Knowing being centered is a matter of degree (how far removed from your rational mind or ego you get), you should realize that how centered you need to be depends on what you intend to do. If you are working on issues then you need to achieve a degree of centeredness greater than that of your emotional reaction. Otherwise, you cannot be sure of your clarity and objectivity.
5. Enjoy The Moment
The state of mind one has when grounded, cleared and centered is phenomenal and frankly, can be as fun as blissful. Each time you work on centering, you will find yourself able to get deeper into your awareness and further from your rational mind’s influence. From this state, you can begin to explore the vibrant Cosmos around you, do energy work or work on growth issues that you are trying to resolve or move past.
The capabilities of our non-rational mind far exceed those of waking consciousness. Expanding your mental horizons takes time, granted; however, not as long as you might think. We develop our non-rational awareness just as we strengthen our body, by using it. Our body’s strength resides in our muscles; our awareness comes from our thoughts, as we are already capable, just blocked. To unblock it, we retrain the rational mind to allow non-rational states of consciousness, ones where words are not required.
6. Return to Waking Consciousness
Regardless of when you end the meditation, either after centering or after doing some other things, do the Returning to Waking Consciousness step (Part III), as covered in the meditation exercise. Always give yourself some time to come out of meditation; it is better for your mind and your body.
Follow-up
After centering, whether this is all you did or you carried onto other things, be mindful of that feeling you had, of what you felt in that state. One can draw on the memory of that vibration to bring it about in the moment. Remembering it gives us access to the state, how much depends on the degree and power of our attention to it.
One can use this state, and should, to continue to refine their degree of centeredness. All meditative paths to the inner-self include a centered state of mind. It is also extremely useful for making decisions and working on issues where emotional attachments are strong.
For instance, say one is working on an issue and choose to try to get past. To do so they must examine it from as objective a point of view as possible. One can do this in meditation by centering to a level higher than their emotional reactions to it. You use the objectivity test preferable using the issue you are working on, as using another would require that it manifest the same level and type of reaction to it as the one you are working on. The stronger your emotional response to the memory, the easier it is to notice. Therefore the more subtle the issue and emotions manifested by it the greater the degree of sensitivity required.
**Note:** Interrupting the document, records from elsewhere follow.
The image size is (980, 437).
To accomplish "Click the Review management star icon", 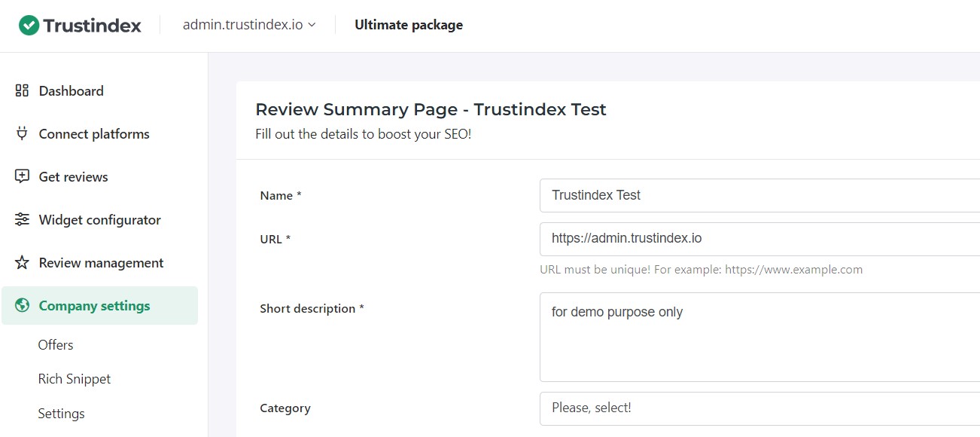I will [x=22, y=262].
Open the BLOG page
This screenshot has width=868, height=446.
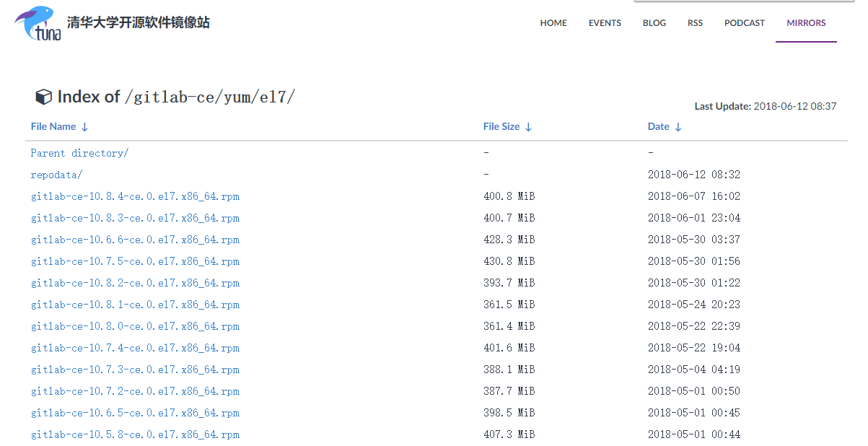(654, 23)
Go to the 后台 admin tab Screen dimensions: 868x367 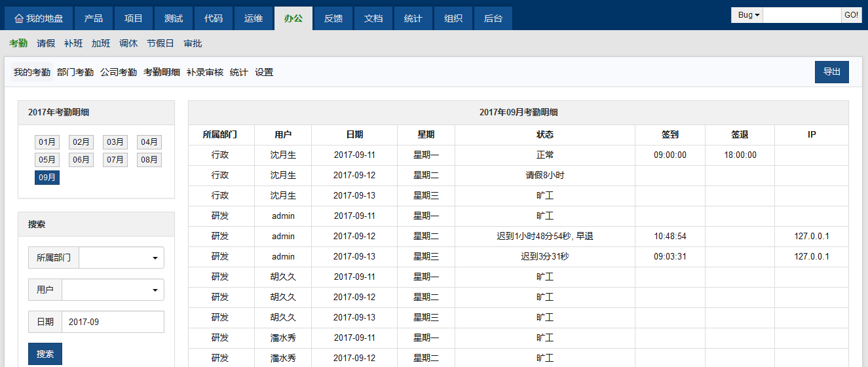[x=493, y=18]
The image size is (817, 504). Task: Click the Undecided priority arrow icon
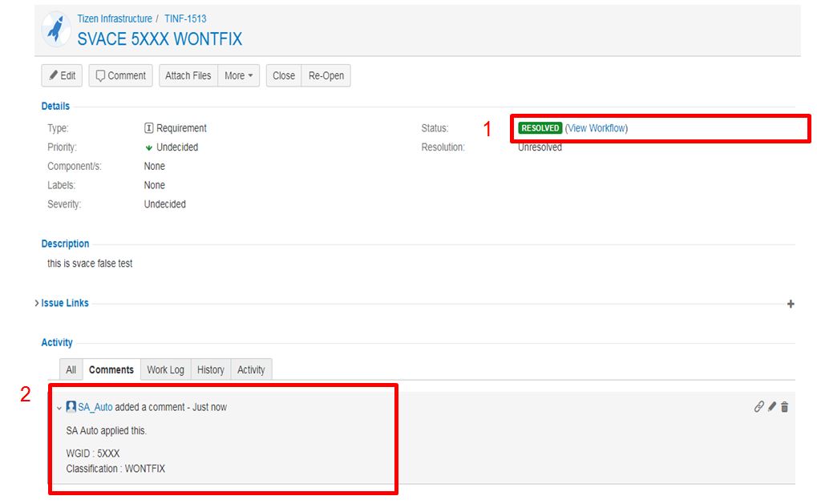coord(149,147)
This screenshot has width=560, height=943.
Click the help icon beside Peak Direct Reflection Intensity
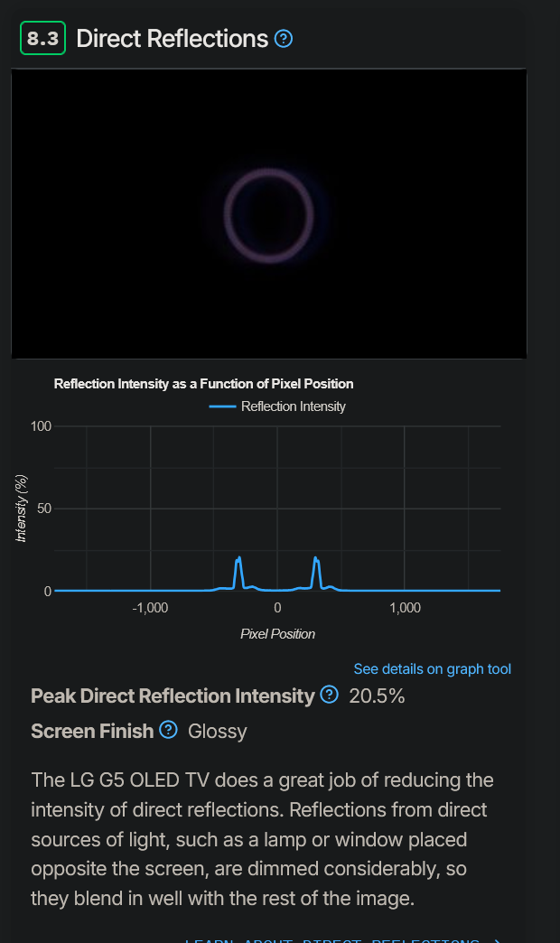[x=329, y=695]
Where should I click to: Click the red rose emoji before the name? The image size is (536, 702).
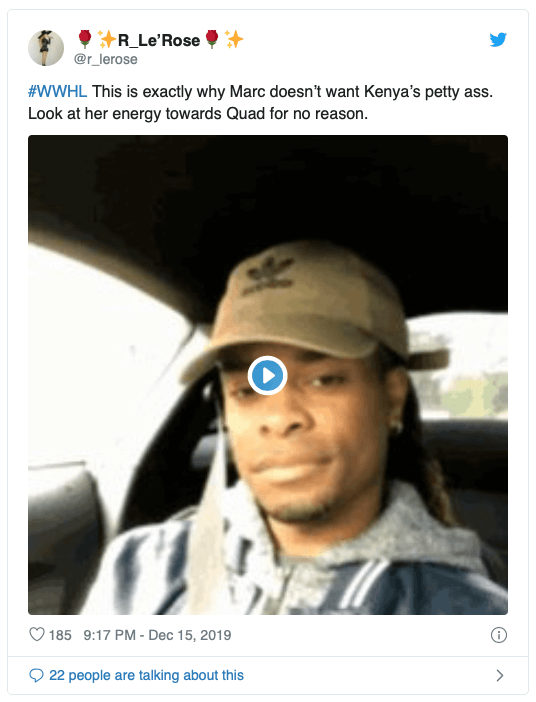[x=85, y=39]
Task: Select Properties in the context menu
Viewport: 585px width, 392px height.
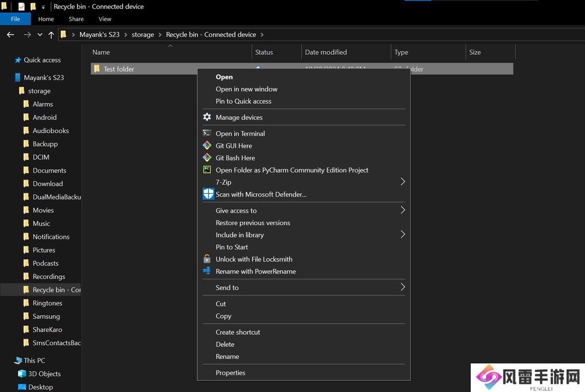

Whatever your choice may be having learned to center will provide you with many benefits. You may notice you start to act and react differently, that you contemplate more and are more understanding of others and their challenges. Too many people live in constant stress or at least strain by spending too much time thinking and not enough time being. Yes, life can be a challenge, yes we must do what we need to do to survive (within reason), what we do not need to do is spend it stressed out.
Think about this: if we cannot change things, should we also let our thoughts about it increase our burden? This goes hand in hand with that old adage: “accept the things I cannot change, have courage to change the things I can and have the wisdom to know the difference”.